Yo me imaginaba al conde de La Gomera como un tétrico guanche medio esqueleto medio mortaja, con una capa púrpura blandiendo su enorme espada. Un mediodía estaba yo dentro de la casita al lado de la higuera, meditando si no era hora de robarme de una vez la espada para darle envidia a mis amigos, cuando un alacrán me picó en el dedo gordo del pie, justo al lado de la uña. Yo, por supuesto, andaba descalzo. Describir lo que sentí cuando me picó el alacrán es tan difícil como evocar lo que sentí cuando vi al bicho alejarse, con la pezuña recién usada y en ristre, hacia la zona oscura donde mi abuelo escondía sus vinos. Digamos que lo que el alacrán deja es una quemadura fulminante, que se mete en la sangre mezclada con una urgente comezón: una llama encendida y dulzona dentro de un ardor asqueroso. Mi abuela me aplicó enseguida unas frotaciones de ajo (desde entonces le tengo un amor extra al ajo, pues de verdad alivia). Mi abuelo pasó por allí y dijo con un sarcasmo innecesario, tratándose de un niño:

—Ahora sabes que el conde no perdona, so intruso.

 

 

Mojo criollo para vegetales o viandas cocidas

 

Los mojos se emplean como salsa para añadirle sabor a lo que en Cuba llamamos viandas: la yuca, la malanga, la calabaza, etcétera. Algunos mojos se preparan en crudo y otros sofriendo los ingredientes. El mojo criollo se hace con naranja agria, que tiene un aroma delicioso y que crece silvestre en los campos de Cuba. En el patio de mi casa había dos matas de naranja agria. Como en Europa es casi imposible conseguirlas, yo suelo mezclar el limón con la naranja dulce para obtener un zumo que, al menos piadosamente, sustituye al de la naranja agria. Este mojo sencillísimo es el que le da el punto criollo a la calabaza hervida y a la yuca. Pruebe hacerlo también con manteca de cerdo, añadiéndole orégano. Cuando, después de pasar muchos años fuera de Cuba, las autoridades me permitieron volver y ver a mi familia, ya las matas de naranja agria no estaban en su sitio. Ahora sólo dan frutos en mi memoria de vagabundo. Pero esas naranjas agrias de mis recuerdos no sirven para hacer mojos. Pues el tiempo las ha ido endulzando, dolorosa e irremediablemente.

 

 

3 dientes de ajo

1/4 dl de aceite de oliva

1/2 limón

1/2 naranja

sal y pimienta

 

Machaque dos dientes de ajo y pique el tercero en pedacitos. Caliente el aceite en una cacerola pequeña y añada el ajo.
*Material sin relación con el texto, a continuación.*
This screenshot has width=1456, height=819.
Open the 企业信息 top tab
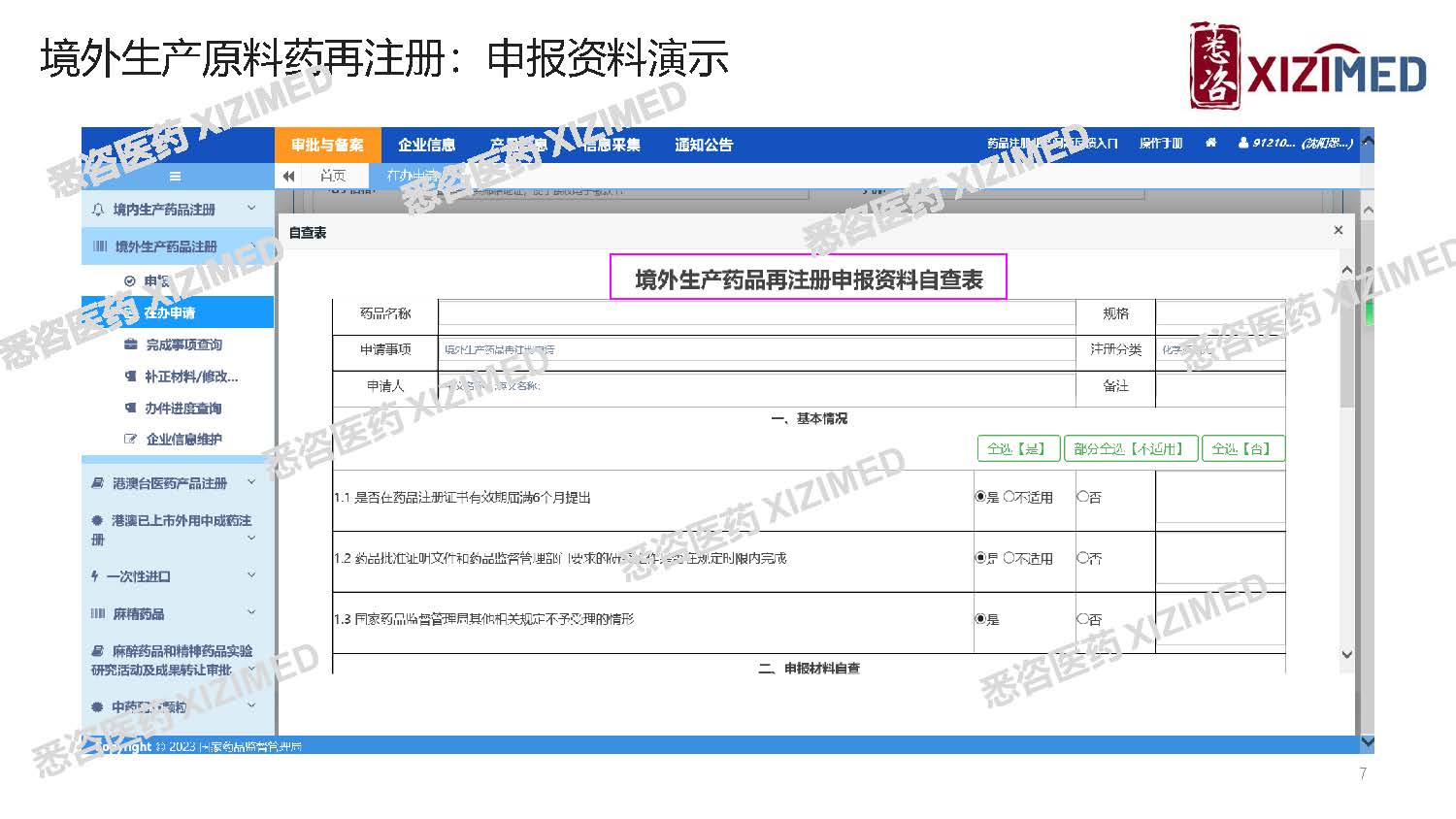(x=426, y=146)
Cuando empiece a dorarse, retire la cacerola del fuego y agregue el zumo del limón y la naranja recién exprimidos. Mézclelo todo bien, póngale sal y pimienta al gusto y vierta la salsa sobre las viandas o los vegetales. Al mojo para carnes se le añade media cucharadita de orégano y media cucharadita de comino.